Le problème est que même cette notion de citoyenneté constitue une difficulté majeure. Rappelons que la femme suisse ne devient citoyenne qu'en 1971 ! Rappelons aussi, pour la petite histoire, que lors de la première candidature féminine pour la présidentielle en France, la seule réaction d'opposition, de quelque parti politique qu'ait été issue cette réaction, fut la moquerie et la réduction en ridicule, là où l'argumentation aurait constitué une bataille à armes égales. Et Monsieur Badinter de souligner que la France n'est pas exempte de la violation des droits de l'homme. On pense à la parité mais aussi à la question de l'immigration et l'on se demande si la reconduite d'étrangers non légitimement admis sur le sol français, dans des pays en guerre ne constitue pas justement une enfreinte de la déclaration universelle des droits de l'Homme. On a estimé qu'il n'était pas économiquement soutenable d'offrir l'hébergement aux populations clandestines, fussent-elles en détresse. On a également condamné la solidarité dont avaient fait preuve les calaisiens envers les réfugiés de la jungle. Et tout ceci ouvre sur des contradictions sur lesquelles nous avons le devoir de travailler. En effet, il y a contradiction entre la faute consistant à aider celui qui est là illégalement et le délit de non assistance à personne en danger. On ne dit pas "non assistance à français en danger" ou "à national en danger" mais bien "à personne en danger". Il y a contradiction entre la charité, notion morale que l'on retrouve aussi dans les religions, et la mise en péril de la masse citoyenne.

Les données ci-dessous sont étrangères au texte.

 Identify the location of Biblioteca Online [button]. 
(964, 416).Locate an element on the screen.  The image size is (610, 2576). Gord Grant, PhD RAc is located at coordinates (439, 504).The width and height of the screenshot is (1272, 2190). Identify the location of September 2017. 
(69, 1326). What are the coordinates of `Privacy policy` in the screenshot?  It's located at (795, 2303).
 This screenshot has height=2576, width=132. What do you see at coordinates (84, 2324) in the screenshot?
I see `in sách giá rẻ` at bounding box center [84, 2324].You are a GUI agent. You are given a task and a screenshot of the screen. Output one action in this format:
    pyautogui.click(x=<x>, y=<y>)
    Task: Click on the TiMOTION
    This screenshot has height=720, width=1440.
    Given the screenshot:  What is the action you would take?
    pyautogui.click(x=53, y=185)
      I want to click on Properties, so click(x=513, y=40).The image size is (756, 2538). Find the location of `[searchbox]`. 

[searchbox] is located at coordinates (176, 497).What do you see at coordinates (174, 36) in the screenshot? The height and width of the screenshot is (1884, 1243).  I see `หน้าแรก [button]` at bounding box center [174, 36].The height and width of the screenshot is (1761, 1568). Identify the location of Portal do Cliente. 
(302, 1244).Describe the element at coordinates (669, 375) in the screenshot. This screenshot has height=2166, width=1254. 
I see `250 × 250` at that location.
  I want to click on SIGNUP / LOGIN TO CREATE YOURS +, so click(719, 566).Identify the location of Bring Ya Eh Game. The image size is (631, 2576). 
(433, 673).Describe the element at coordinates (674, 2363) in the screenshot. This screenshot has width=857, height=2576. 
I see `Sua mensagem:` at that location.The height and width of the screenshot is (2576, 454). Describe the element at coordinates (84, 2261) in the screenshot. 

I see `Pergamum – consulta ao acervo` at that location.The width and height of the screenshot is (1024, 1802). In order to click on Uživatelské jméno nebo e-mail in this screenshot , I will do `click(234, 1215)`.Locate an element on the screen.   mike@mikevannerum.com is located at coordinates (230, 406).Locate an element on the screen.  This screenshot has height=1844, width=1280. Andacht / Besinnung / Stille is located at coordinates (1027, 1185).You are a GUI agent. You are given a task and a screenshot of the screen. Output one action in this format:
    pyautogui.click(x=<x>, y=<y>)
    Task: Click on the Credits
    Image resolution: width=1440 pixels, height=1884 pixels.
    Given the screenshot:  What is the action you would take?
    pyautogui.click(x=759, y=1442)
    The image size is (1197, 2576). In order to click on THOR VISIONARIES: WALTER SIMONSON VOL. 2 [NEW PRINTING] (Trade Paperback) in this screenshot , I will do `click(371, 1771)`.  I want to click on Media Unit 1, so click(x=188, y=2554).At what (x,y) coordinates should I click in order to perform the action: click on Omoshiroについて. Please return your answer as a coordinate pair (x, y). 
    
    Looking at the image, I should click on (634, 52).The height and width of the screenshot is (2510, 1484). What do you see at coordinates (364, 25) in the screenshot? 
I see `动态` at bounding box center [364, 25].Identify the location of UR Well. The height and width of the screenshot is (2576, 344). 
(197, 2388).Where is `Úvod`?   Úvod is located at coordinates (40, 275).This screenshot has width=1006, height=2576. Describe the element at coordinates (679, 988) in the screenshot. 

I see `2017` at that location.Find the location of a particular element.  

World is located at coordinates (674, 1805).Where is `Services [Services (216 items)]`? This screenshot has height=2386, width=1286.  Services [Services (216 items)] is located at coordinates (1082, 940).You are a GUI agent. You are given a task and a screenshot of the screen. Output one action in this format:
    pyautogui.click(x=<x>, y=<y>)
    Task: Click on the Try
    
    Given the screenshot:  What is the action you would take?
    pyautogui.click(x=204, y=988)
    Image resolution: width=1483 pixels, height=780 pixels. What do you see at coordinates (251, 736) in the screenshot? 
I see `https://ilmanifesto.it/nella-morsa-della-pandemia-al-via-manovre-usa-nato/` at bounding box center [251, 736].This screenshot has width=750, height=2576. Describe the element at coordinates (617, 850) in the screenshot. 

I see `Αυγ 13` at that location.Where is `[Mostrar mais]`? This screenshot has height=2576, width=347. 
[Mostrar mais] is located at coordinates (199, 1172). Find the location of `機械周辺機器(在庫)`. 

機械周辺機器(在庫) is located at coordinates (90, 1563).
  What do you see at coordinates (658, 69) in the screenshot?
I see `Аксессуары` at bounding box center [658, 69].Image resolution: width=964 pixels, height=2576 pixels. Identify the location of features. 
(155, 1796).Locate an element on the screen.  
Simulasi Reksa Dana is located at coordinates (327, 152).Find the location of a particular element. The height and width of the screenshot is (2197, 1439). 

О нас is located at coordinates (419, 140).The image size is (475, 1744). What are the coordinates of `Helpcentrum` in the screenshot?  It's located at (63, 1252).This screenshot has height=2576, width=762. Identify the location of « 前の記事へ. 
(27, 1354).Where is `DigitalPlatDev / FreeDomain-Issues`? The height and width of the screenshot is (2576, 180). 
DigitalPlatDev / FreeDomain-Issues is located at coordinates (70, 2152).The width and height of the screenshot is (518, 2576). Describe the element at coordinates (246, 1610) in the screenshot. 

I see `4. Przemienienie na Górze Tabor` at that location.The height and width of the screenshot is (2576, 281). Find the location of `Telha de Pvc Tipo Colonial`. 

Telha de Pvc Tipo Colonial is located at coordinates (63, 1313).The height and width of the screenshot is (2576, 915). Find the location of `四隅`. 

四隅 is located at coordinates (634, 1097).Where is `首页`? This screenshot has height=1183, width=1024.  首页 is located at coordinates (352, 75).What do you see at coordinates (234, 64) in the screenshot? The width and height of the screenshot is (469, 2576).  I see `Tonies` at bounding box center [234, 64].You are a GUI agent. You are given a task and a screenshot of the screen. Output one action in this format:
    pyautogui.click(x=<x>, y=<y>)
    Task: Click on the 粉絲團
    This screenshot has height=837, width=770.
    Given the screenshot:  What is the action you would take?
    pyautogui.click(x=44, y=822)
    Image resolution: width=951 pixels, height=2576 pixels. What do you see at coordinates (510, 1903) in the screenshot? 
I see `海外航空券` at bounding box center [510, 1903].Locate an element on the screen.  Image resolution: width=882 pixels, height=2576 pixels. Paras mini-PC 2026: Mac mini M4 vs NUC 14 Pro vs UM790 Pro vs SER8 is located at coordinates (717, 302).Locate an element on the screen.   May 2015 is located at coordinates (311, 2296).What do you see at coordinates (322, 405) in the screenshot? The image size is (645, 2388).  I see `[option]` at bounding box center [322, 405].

Le noyau dur de ce qui constitue le sentiment du juste est donc aussi "chez nous", bien problématique et le problème vient ici de la compatibilité entre économie et humanisme ou universalisme si bien qu'il convient de réfléchir instamment à la conception d'un nouvel ordre mondial qui puisse aussi être un ordre moral économiquement solide.

 

Ce Problème trouve une illustration parfaite dans les rapports diplomatiques avec la Chine. Et Monsieur Badinter d'affirmer qu'il ne faut pas transiger sur la question des droits de l'Homme, qu'il est possible de séparer le monde des affaires d'une part et celui du respect de la personne de l'autre. La difficulté devient celle du boycott des produits de tel ou tel pays et la fragilisation de l'économie. Or une économie prospère doit permettre d'éviter la pauvreté et les morts relatives à la pauvreté. Donc le deal n'est pas simplement binaire. Il est binaire à double niveau et ne pouvant ignorer la nécessité de l'équilibre économique pour les conséquences humaines qu'il engendre, la seule solution trouvée ce jour est une solution d'insatisfaction : celle d'un discours récurrent sur la nécessité du respect de la personne articulée à la poursuite néanmoins des accords commerciaux.

 

On ne conclura pas à propos de tout ceci mais ce que je tenais à mettre en lumière, c'est la nécessité flagrante du développement de l'éducation et de l'éducation du respect qui seule peut conduire les peuples dans leur diversité à une grandeur d'âme telle qu'elle dissolve les conflits et les apaise. La pratique artistique, littéraire, les sciences Humaines, l'étude des religions aussi en tant qu'elle témoigne de la volonté d'un dépassement spirituel (et non de l'instrumentalisation d'un contexte spirituel à des fins radicales), constituent certainement et solidement la matière capable de venir à bout de la contradiction. Le débat est ouvert. Cathy Leblanc.